Le motociclette con cilindrata compresa tra 100 e 125 cc sono diventate il pilastro del successo esportatore indiano. Nel periodo considerato, ben 1,22 milioni di unità appartengono a questa fascia, con un incremento del 33% rispetto allo stesso periodo dell’anno precedente. Questi modelli, pur non essendo costosi, offrono un’efficienza elevata e una semplicità meccanica che si adattano bene a contesti in cui la mobilità è cruciale ma i costi devono rimanere contenuti. La crescita delle cilindrate inferiori è stata particolarmente significativa. Bajaj ha raddoppiato le esportazioni nella fascia 100-110 cc, raggiungendo 378.941 unità, mentre TVS ha visto un aumento del 54% per le 100-110 cc e del 27% per le 125 cc. Questi modelli, come la Star City 125 e la Raider 125, sono diventati un simbolo di accessibilità e affidabilità in mercati in via di sviluppo.

Bajaj e TVS guidano il mercato globale

Due costruttori indiani, Bajaj Auto e TVS Motor Company, controllano insieme il 76% delle esportazioni. Tra aprile e luglio 2026, i due hanno esportato complessivamente 1.384.032 motociclette, con un incremento del 33% rispetto al periodo precedente. Bajaj, in particolare, ha registrato un aumento del 48% delle esportazioni, con un focus su modelli come la Boxer 125 Heavy Duty, particolarmente richiesti in mercati come il Niger. TVS, invece, ha superato le vendite interne di oltre 35.000 unità, con un incremento del 31% nelle esportazioni.

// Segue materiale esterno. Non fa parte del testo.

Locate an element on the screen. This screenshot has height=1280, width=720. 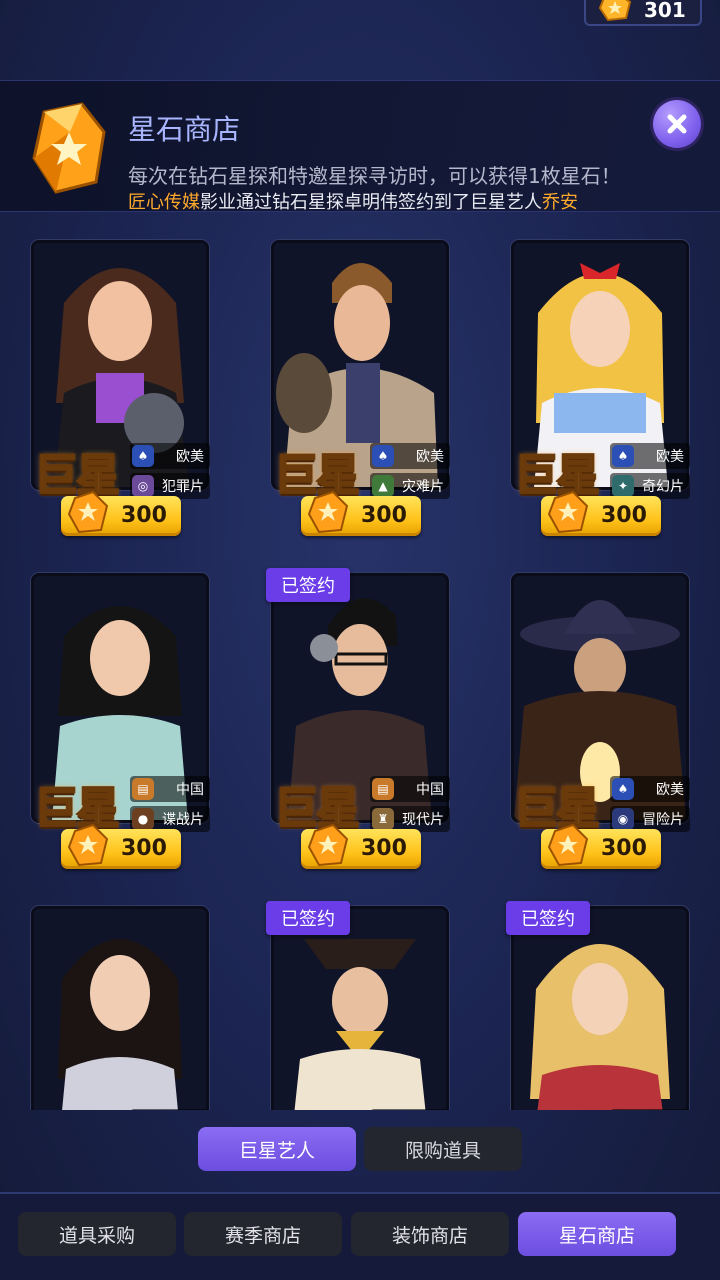
genre-icon: ✦ is located at coordinates (623, 486).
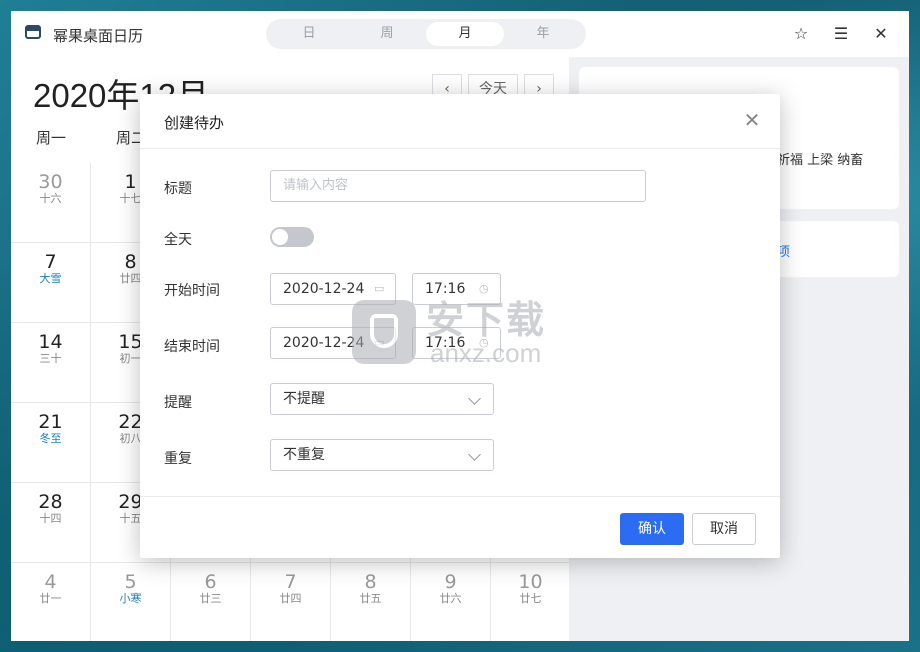 This screenshot has height=652, width=920. I want to click on day-number: 8, so click(370, 582).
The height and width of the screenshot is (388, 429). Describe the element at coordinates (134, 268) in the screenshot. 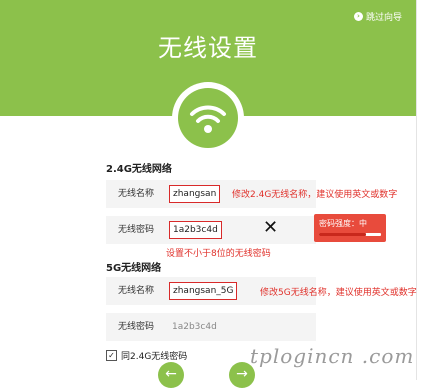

Le esportazioni di TVS hanno superato quelle domestiche. Nello stesso periodo, TVS ha venduto sul mercato domestico 493.532 motociclette, mentre le esportazioni hanno raggiunto 529.041 unità. Questo risultato dimostra come l’industria indiana si stia espandendo in modo significativo, anche al di fuori del mercato interno. Il record del FY2026 potrebbe essere superato nel FY2027. Con 1,81 milioni di motociclette esportate tra aprile e luglio, l’India ha già raggiunto il 40,5% del volume dell’anno precedente. Mantenendo il ritmo attuale, le esportazioni potrebbero raggiungere circa 5,44 milioni di unità. Questo risultato è supportato da una produzione su larga scala, da una rete di fornitori consolidata e da una domanda globale che privilegia le moto semplici, economiche e poco assetate di carburante.

Nonostante il focus su modelli economici, l’industria motociclistica indiana ha dimostrato di saper adattarsi a diversi mercati. In Europa, le superbike e le maxi adventure rimangono un simbolo di prestigio, ma a livello globale, le moto semplici e accessibili continuano a dominare. L’India, con il 68% delle esportazioni concentrato tra 100 e 125 cc, ha dimostrato di capire meglio le esigenze di una parte enorme della popolazione mondiale.